Bug identified in MemSQL Tools online upgrade utility

We identified a bug that manifests when using the MemSQL Tools online upgrade utility. The MemSQL Tools online upgrade utility is initiated when using the following command (it does not refer to cases where one does a manual rolling upgrade of a cluster):

memsql-deploy upgrade --online --version 7.1

More information on our online upgrade utility is here.

If you have not already or do not plan to use our MemSQL Tools to perform an online upgrade from versions 6.7+ to another version of MemSQL, this bug will not impact you.

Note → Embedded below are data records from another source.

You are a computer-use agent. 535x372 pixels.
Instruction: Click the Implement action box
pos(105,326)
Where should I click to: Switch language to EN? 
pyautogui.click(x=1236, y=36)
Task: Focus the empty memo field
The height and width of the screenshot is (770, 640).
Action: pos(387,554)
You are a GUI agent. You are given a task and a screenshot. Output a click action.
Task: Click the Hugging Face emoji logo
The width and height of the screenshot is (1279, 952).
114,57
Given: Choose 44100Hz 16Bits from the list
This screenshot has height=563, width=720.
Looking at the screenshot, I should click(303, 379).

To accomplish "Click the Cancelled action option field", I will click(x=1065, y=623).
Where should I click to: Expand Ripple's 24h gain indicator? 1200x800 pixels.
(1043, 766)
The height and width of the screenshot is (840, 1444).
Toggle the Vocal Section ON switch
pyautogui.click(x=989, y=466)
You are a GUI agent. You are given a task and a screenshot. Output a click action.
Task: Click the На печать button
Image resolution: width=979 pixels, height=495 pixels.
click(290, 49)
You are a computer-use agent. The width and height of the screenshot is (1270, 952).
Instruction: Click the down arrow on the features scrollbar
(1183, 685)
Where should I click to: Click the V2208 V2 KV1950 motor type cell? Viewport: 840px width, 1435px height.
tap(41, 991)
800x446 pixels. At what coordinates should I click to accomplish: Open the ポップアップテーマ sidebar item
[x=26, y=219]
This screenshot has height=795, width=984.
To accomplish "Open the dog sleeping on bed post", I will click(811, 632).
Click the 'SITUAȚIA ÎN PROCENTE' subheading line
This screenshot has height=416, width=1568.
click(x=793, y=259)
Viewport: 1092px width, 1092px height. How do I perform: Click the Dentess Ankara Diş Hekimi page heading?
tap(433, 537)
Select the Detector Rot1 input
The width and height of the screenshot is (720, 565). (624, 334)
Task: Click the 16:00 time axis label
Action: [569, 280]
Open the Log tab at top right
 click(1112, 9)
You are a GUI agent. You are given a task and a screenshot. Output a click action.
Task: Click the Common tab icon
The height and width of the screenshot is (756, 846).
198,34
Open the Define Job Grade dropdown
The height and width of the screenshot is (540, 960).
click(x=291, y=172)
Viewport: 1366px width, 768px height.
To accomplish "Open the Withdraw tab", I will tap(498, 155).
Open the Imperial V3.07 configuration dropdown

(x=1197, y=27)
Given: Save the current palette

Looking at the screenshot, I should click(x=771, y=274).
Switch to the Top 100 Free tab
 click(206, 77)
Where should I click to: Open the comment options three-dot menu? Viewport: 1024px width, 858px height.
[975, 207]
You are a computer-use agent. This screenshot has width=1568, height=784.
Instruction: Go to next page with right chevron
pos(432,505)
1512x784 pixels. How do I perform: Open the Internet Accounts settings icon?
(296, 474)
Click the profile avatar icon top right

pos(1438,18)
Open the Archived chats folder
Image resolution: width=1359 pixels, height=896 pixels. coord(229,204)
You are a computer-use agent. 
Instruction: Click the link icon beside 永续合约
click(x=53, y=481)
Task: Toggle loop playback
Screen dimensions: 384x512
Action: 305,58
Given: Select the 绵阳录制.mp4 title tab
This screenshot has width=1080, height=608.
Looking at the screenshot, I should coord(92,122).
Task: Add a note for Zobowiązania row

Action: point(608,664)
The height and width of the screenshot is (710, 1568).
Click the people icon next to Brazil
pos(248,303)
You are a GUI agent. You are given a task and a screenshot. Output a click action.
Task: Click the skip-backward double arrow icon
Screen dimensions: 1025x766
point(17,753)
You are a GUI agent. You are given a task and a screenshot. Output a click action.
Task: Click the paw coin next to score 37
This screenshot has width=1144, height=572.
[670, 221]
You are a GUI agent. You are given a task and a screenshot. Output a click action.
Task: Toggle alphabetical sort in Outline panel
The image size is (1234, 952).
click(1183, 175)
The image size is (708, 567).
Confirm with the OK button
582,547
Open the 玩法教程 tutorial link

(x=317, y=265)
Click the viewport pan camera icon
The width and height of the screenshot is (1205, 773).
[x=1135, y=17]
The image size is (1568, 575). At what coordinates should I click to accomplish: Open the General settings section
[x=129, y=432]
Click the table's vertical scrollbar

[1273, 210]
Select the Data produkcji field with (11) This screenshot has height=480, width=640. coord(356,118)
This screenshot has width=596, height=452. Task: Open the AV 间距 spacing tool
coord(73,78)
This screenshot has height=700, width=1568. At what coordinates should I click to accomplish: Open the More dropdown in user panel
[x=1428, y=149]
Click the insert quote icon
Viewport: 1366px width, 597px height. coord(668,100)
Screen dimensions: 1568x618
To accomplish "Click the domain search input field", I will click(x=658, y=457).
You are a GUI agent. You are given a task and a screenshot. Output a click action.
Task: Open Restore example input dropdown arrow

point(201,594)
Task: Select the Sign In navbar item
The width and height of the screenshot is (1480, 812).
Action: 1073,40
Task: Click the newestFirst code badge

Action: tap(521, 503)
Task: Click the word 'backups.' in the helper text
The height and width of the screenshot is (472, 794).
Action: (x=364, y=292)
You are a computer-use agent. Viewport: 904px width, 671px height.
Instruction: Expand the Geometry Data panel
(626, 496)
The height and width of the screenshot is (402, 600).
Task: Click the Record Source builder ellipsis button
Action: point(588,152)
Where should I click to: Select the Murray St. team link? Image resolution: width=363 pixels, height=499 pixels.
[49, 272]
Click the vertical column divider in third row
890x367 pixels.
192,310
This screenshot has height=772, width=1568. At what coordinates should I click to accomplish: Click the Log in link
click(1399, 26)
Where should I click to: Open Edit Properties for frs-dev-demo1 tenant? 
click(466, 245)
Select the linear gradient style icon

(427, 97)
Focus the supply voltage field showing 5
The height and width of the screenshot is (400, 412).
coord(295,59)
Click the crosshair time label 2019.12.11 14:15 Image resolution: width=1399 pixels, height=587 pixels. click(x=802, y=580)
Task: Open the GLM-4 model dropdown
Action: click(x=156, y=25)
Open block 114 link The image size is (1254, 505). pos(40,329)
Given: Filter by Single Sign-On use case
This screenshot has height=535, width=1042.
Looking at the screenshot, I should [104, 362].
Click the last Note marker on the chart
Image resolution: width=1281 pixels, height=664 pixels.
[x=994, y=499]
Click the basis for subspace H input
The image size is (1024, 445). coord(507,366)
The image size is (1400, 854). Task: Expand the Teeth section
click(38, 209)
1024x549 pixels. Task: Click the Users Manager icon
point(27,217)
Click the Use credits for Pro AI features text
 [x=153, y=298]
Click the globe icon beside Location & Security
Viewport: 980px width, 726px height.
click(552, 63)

If you have already used the online upgrade utility, please continue reading the summary and mitigation sections below.

Bug Summary

When executing the online upgrade using MemSQL Tools, some global variables are updated and reverted throughout the process (these variable changes are hidden from the user). We identified that one of those variables, specifically the variable attached_rebalance_delay_seconds, was updated but not set back to its default and recommended value.

The bug during an online upgrade incorrectly leaves it set to 86400 (one day) instead of reverting it to the default of 120 seconds. As a result, any cluster where the online upgrade utility was used will have this variable set to 86400 (unless action was taken to change it manually).

The variable affects auto-healing for MemSQL clustering operations, and a value of 86400 may impact the speed of recovery after a leaf failover occurs. As a result, we strongly recommend that this variable be set to the default and correct value of 120 seconds.

Bug Mitigation

For those who have already used the online upgrade utility, you must manually update the variable attach_rebalance_delay_seconds to the recommended value:

You can confirm the value for this variable by running the following command in your SQL client on any MemSQL aggregator:

show variables like "attach_rebalance_%";

If you used the online upgrade utility, the value for the variable would be 86400. To revert it to the recommended setting, please execute the following command:

SET GLOBAL attach_rebalance_delay_seconds = 120;

For those who have not used the online upgrade utility in MemSQL Tools but plan to use it in the future, the fix for this bug is included in the MemSQL Toolbox 1.6.5 release. The fix will properly revert the aforementioned variable to its correct value during an online upgrade.